Lo que quiero contarle escapará hacia arriba como el vuelo de un chimango. Le aseguro que usted que me sigue comenzará poco a poco a sentir como un bruñir lejano de guitarra y se irá haciendo a un lado mientras pasan las cosas que ocurrieron y que ahora le estoy armando. Fue durante una noche de lluvia en pleno otoño de 1936.
Estaba yerbeando en el monte alto de la Cueva y tenía mi fogatón un poco encendido. Le juro que no corría un solo viento ni se movía un tallito de coirón. Yo me encontraba sorbiendo una de las chupadas más frías del mate amargo cuando me llegó aquel arpegio de nota de guitarra. Venía de abajo y subía con pereza y me tocaba adentro. Eran notas débiles y espantosas, como sacadas a tirones de las cuerdas, por los callosos dedos de un viejo campero. Los acordes y los punteos se encajaban en la parejura del encordado, tan lentos como lo que dura una hora en pasar, con monótonas cadencias sin ritmo y sin contrapunto y una tristeza que parecía disparate.
Esa colina subía como desviada en dirección a un monte que tenía la cima en forma de pezón y en la punta se agrupaban los raleados montones de arbustos de calafate. Era de noche ––recuerdo que hacía frío porque se me habían helado las pantorrillas–– y la luz de una fogata rápida que había encendido para calentar mi palomita ya comenzaba a pasarse a un matiz tan oscuro y entonces yo podía perfectamente advertir que allá abajo, justo de donde venía esa sonajera de acordes mal avenidos, también se distinguía la luz de una fogata, mucho más viva que la mía, pero lejos y difícil.
––Deben ser los tumberos que se han juntado ––pensé.

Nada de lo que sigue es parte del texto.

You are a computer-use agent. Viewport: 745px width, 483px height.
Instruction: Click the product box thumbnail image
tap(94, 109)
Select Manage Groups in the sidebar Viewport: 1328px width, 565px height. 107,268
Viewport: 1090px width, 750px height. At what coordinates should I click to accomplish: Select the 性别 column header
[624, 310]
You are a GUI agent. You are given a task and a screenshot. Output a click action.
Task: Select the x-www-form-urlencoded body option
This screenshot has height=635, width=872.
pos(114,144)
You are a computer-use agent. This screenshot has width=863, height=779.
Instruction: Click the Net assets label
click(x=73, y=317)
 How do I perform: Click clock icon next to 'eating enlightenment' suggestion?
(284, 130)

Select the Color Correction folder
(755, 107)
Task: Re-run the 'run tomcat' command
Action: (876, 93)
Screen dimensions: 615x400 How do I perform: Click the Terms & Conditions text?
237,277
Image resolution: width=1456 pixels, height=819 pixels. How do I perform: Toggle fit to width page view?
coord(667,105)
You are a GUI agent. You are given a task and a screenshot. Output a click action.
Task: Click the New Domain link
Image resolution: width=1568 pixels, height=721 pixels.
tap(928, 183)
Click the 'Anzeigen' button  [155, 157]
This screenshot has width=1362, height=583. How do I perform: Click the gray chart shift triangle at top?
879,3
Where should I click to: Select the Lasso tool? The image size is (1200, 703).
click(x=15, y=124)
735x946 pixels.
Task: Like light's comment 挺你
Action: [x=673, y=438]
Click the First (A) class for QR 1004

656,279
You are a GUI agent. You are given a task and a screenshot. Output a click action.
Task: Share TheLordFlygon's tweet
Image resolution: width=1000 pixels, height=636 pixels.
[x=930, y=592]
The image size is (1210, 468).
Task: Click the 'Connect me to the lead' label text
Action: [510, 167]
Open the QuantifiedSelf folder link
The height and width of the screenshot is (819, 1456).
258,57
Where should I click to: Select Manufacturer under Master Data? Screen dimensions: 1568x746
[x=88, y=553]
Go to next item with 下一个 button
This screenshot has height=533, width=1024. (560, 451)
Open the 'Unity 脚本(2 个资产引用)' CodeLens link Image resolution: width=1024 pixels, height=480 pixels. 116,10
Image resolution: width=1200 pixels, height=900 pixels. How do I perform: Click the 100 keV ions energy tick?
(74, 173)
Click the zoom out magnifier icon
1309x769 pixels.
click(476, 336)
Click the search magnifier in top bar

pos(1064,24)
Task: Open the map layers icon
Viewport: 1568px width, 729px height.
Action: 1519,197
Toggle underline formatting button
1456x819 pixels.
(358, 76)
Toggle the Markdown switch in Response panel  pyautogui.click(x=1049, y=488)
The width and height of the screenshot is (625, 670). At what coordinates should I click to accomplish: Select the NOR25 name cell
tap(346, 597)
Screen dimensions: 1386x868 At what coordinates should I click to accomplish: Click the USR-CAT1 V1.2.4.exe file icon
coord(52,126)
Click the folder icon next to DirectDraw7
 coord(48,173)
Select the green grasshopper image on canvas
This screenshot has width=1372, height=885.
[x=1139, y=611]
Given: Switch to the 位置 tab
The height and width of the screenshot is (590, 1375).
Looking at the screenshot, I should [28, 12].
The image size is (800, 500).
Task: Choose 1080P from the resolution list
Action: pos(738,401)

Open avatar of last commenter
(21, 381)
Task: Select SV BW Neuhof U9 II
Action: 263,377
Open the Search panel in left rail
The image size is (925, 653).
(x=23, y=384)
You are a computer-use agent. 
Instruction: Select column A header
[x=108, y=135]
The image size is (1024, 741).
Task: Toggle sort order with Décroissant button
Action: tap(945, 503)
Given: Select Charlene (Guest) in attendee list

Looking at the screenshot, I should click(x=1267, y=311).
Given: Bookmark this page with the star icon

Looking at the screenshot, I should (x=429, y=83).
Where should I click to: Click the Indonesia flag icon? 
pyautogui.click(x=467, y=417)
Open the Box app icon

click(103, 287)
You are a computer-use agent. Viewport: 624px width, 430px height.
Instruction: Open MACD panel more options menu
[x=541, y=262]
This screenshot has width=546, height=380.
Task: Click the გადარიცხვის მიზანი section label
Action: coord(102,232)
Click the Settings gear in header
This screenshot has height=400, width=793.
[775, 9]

Y unos deseos incontrolables de bajar corriendo me hicieron apagar la fogata a pisotones, y tirarme al hombro las chiguas de mi pilchero para comenzar a llegar más cerca entre los arbustos de neneo. El viento me hacía flamear las bombachas, y cuando seguí avanzando en medio de la noche, amainó por la baja altura y el camino que se iba juntando con los puntitos de bosques por donde avanzaba yo escondido, mientras oía crecer esa música y me daban ganas de gritar desde ahí que apuraran ese ritmo triste para que la vida no se detuviera tan re depente.
Llegué a la fogata en veinte minutos, sintiendo crecer la incertidumbre.
Un sudor profuso me enfriaba la cara. Yo quería saber quiénes eran los que se habían venido a juntar al lado de esa fogata para dejar oir esa melodía sin sentido, esos monótonos ruidos de vejez inevitable.
––Hay viento norte ––me dije. ––Va a llover.
Y creo que cuando lo dije, me acordé de esa música.
El papá del viejo Avelino le anunció al morir que su abuelo le había apretado la mano para decirle cosas y susurrarle al oído:
––La guitarra es el diablo... No hay que tocarla siempre que uno quiera. Déjala que suene así no más y entonces algún día...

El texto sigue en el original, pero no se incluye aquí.